Posted by: admin April 4, 2018 Leave a comment

Questions:

I am following this tutorial for learning TensorFlow Slim but upon running the following code for Inception:

import numpy as np
import os
import tensorflow as tf
import urllib2

from datasets import imagenet
from nets import inception
from preprocessing import inception_preprocessing

slim = tf.contrib.slim

batch_size = 3
image_size = inception.inception_v1.default_image_size
checkpoints_dir = '/tmp/checkpoints/'
with tf.Graph().as_default():
    url = 'https://upload.wikimedia.org/wikipedia/commons/7/70/EnglishCockerSpaniel_simon.jpg'
    image_string = urllib2.urlopen(url).read()
    image = tf.image.decode_jpeg(image_string, channels=3)
    processed_image = inception_preprocessing.preprocess_image(image, image_size, image_size, is_training=False)
    processed_images  = tf.expand_dims(processed_image, 0)

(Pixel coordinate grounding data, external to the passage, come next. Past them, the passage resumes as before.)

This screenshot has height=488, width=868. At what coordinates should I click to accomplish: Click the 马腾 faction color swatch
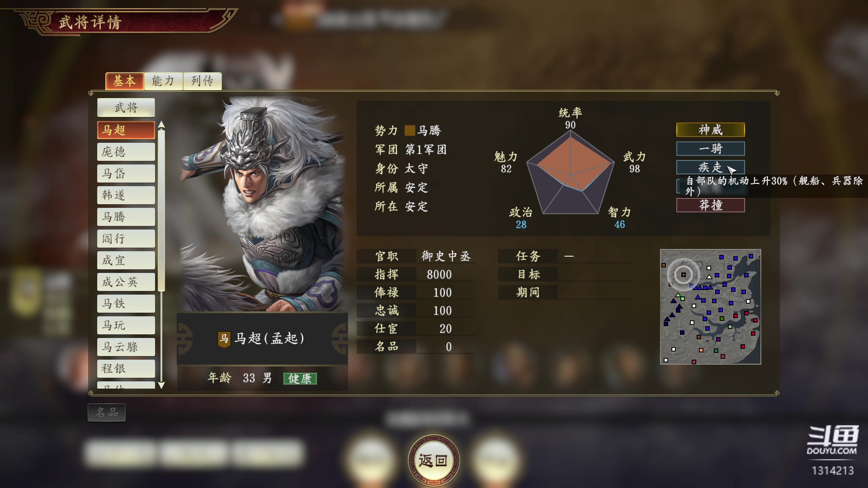coord(410,131)
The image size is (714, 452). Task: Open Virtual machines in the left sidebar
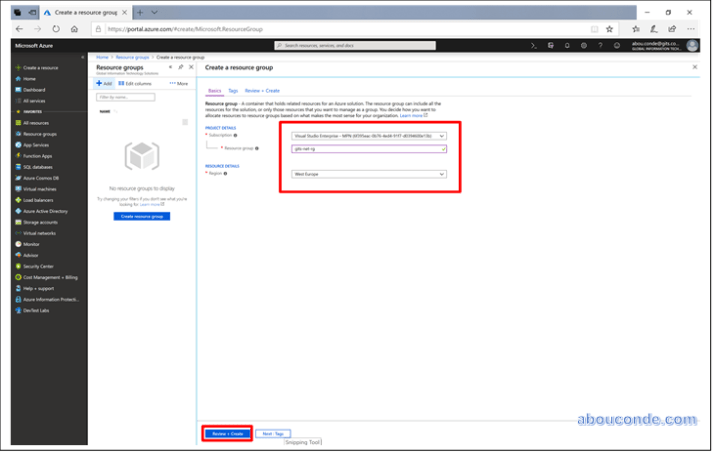click(40, 188)
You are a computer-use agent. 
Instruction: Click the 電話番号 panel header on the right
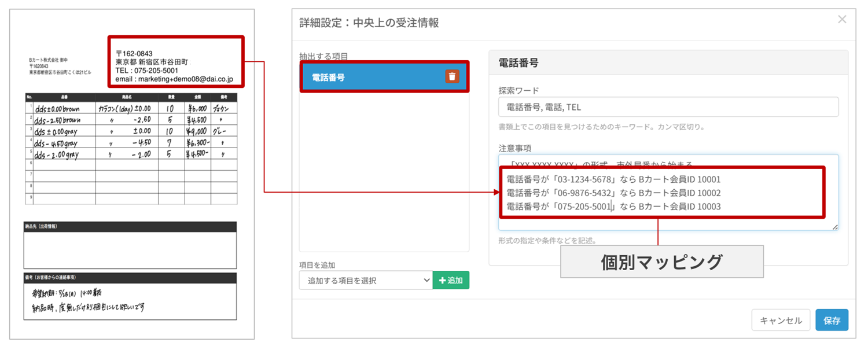[x=668, y=63]
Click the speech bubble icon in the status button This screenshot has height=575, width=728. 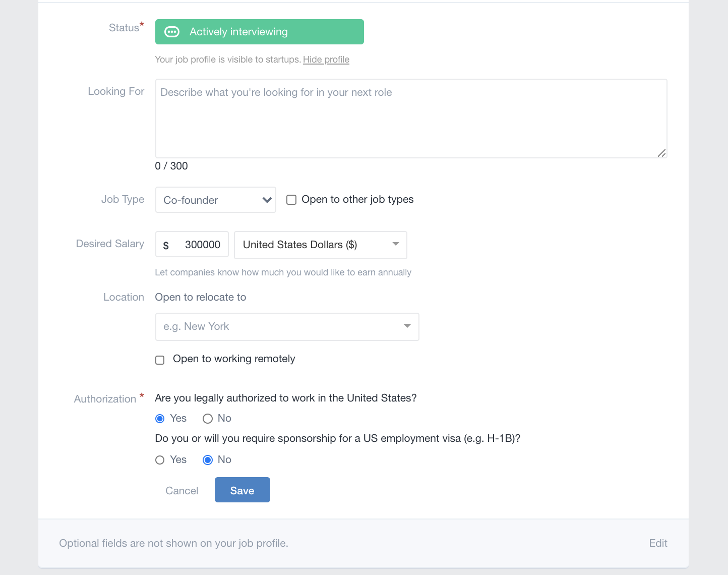172,32
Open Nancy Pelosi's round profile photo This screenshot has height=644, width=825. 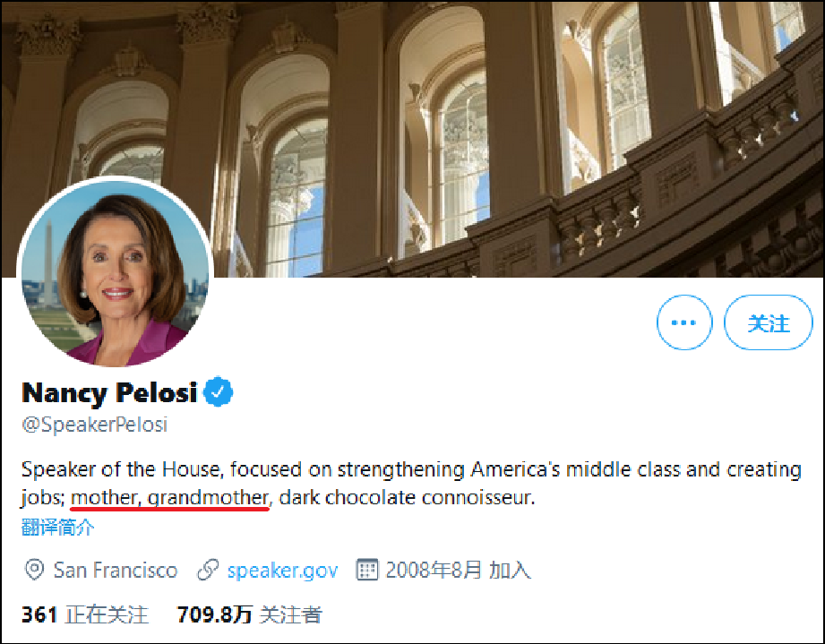[114, 271]
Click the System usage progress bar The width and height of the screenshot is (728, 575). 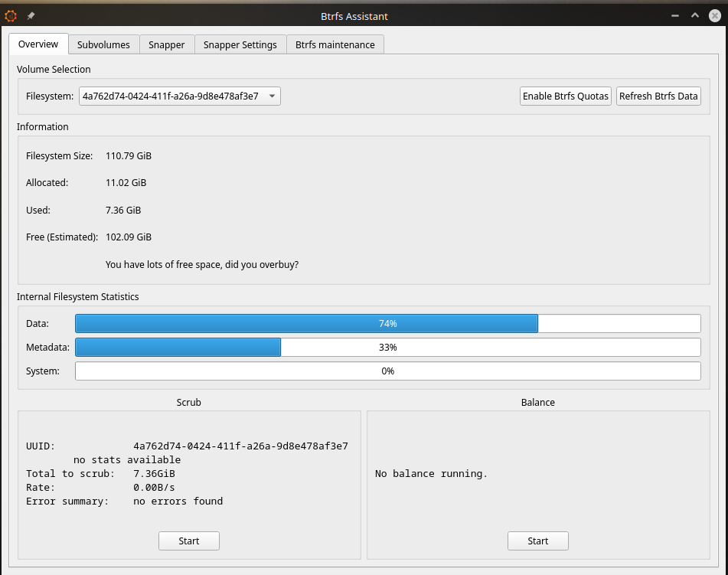(x=387, y=371)
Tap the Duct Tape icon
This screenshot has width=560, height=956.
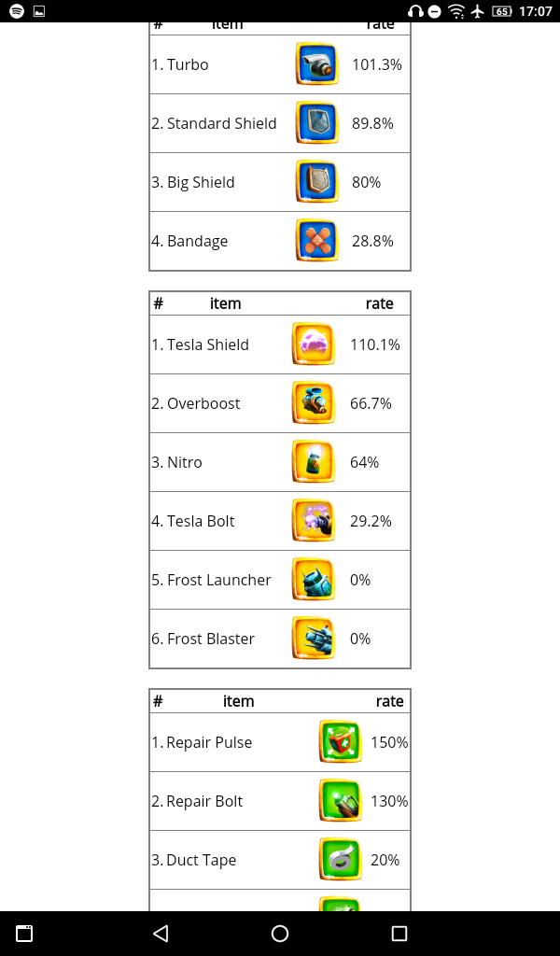[x=340, y=860]
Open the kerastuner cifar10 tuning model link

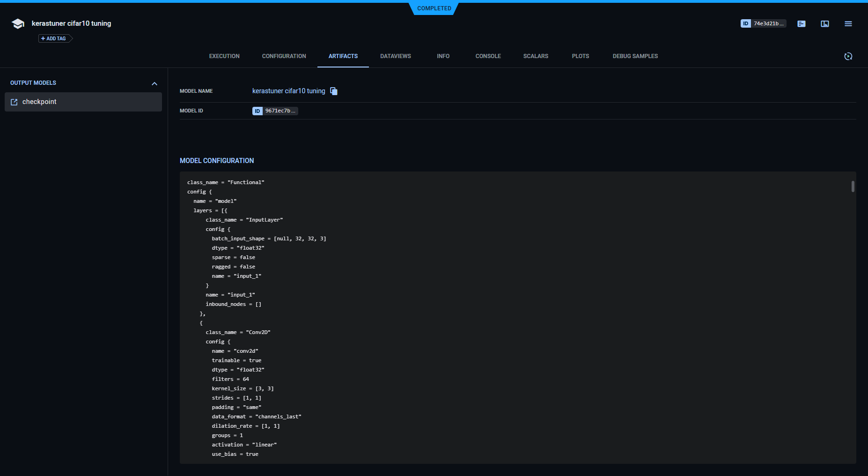click(288, 91)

    # Create the model, use the default arg scope to configure the batch norm parameters.
    with slim.arg_scope(inception.inception_v1_arg_scope()):
        logits, _ = inception.inception_v1(processed_images, num_classes=1001, is_training=False)
    probabilities = tf.nn.softmax(logits)

    init_fn = slim.assign_from_checkpoint_fn(
        os.path.join(checkpoints_dir, 'inception_v1.ckpt'),
        slim.get_model_variables('InceptionV1'))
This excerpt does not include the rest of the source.